[Collection entries]
☆ ☆ ☆ ☆ ☆

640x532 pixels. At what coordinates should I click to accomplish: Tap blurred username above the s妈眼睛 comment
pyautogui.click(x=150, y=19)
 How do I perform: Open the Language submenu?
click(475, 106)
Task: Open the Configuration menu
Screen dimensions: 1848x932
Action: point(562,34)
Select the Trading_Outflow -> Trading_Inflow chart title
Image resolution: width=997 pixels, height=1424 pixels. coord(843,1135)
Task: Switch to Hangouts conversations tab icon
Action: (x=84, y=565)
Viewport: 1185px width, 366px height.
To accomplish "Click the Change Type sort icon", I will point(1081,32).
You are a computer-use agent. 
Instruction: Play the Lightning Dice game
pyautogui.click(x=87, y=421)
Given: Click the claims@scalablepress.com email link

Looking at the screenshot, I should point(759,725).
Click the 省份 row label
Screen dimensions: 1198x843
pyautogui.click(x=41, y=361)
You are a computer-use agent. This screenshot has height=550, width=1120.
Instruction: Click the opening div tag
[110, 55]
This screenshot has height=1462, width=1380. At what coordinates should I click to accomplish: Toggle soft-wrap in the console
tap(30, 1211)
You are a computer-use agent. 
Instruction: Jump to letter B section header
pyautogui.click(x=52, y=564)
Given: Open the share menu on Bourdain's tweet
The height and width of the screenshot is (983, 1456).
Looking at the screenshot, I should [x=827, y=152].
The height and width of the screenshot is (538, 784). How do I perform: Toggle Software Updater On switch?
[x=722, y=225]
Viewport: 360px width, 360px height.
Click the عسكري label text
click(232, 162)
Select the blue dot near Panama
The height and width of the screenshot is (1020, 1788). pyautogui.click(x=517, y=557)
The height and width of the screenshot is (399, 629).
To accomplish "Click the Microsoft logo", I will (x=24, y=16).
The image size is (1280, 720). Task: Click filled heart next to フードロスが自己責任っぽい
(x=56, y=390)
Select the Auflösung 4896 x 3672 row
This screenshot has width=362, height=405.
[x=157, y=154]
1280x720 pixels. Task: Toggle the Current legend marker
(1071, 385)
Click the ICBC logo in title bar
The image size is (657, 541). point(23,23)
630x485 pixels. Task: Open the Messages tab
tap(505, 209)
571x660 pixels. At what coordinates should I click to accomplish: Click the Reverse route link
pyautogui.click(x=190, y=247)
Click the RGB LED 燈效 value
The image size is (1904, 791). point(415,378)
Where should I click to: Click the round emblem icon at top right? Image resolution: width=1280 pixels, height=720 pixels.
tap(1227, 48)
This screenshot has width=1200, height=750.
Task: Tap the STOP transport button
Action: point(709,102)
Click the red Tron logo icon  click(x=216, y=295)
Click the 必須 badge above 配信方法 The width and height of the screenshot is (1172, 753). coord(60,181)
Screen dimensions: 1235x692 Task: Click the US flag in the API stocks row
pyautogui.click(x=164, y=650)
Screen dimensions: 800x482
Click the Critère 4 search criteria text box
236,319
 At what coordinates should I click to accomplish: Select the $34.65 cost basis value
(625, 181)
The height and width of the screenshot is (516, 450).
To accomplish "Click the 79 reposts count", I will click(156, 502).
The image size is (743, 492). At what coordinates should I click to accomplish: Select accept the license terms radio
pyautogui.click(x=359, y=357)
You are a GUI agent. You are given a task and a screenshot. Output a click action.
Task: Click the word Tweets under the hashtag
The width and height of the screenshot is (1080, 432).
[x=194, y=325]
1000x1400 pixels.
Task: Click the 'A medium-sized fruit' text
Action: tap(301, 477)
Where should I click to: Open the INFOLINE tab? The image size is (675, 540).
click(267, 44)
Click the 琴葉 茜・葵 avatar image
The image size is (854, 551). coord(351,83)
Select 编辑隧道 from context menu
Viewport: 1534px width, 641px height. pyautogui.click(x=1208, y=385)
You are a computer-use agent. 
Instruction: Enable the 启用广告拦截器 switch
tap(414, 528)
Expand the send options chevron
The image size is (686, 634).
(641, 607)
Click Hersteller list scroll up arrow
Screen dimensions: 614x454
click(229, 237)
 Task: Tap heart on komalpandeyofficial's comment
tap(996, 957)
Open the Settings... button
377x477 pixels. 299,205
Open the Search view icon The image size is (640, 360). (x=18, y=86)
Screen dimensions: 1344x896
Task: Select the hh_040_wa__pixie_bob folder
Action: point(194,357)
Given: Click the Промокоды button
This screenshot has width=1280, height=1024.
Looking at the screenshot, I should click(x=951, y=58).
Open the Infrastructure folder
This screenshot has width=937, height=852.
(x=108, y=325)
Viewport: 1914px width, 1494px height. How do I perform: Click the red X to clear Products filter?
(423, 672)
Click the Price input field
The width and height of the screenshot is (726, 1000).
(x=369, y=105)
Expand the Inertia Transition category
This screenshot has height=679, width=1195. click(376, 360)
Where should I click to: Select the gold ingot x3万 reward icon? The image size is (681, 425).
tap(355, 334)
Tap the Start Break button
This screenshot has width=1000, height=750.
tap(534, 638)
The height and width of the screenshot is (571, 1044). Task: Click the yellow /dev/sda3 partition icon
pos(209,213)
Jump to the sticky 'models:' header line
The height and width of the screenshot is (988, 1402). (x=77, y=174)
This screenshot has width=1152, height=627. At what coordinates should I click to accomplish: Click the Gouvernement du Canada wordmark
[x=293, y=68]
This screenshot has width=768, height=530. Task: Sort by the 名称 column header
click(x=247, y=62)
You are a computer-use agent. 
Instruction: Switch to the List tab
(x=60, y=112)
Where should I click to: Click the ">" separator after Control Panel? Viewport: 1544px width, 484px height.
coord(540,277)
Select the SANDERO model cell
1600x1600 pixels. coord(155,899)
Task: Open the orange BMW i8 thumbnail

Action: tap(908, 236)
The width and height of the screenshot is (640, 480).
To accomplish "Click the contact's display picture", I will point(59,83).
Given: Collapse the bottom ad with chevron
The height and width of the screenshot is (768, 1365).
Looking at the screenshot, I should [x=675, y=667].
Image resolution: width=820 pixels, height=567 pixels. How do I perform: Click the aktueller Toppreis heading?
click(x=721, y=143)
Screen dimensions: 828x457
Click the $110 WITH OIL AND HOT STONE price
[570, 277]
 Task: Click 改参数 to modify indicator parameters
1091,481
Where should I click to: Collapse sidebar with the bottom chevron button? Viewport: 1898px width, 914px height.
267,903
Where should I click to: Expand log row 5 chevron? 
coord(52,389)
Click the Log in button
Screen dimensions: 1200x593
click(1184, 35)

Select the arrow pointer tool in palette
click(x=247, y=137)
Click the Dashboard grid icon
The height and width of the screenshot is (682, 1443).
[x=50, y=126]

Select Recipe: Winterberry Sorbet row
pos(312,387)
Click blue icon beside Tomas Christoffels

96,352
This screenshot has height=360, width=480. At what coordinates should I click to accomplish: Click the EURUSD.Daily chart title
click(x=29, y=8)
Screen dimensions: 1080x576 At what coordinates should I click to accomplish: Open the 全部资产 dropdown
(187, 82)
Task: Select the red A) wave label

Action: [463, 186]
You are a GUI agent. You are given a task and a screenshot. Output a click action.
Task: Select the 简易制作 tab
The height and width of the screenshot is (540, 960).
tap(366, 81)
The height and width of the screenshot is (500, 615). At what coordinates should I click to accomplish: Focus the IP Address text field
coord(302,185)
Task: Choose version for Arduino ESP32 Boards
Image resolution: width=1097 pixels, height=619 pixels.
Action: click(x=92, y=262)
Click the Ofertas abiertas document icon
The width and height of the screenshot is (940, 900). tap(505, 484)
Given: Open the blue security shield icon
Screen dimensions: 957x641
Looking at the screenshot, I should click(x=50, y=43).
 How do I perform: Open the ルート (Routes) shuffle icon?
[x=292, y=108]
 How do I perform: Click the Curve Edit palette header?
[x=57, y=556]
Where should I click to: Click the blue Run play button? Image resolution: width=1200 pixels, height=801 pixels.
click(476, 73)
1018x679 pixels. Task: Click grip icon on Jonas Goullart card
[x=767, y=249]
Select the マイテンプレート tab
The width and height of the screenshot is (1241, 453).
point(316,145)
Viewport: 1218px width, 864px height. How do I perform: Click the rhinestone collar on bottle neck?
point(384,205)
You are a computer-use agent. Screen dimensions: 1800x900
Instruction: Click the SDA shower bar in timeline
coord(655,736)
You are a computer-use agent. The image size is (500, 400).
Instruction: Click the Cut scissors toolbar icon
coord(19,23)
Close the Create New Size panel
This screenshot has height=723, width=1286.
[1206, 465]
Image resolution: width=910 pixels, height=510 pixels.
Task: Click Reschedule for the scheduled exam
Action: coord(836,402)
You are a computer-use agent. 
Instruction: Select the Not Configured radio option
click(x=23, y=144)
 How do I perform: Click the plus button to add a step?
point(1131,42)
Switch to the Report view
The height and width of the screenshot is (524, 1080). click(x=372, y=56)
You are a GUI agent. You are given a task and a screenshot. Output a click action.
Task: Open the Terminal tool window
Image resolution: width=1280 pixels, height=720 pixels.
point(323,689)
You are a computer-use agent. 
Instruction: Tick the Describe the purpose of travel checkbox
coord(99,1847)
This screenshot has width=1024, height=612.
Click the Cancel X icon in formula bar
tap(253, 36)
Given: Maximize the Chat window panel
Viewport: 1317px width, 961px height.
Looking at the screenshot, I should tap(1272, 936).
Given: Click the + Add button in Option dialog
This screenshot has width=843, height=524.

☆ ☆ ☆ ☆ ☆

ACTIVITY: Every line of the data that includes the word "will" should be copied.

SOLUTION TO THIS TASK:
To accomplish "Click the Change Type sort icon", I will point(1081,32).
To accomplish "Click the Microsoft logo", I will (x=24, y=16).
To accomplish "Click the 79 reposts count", I will click(156, 502).
To accomplish "Click the contact's display picture", I will point(59,83).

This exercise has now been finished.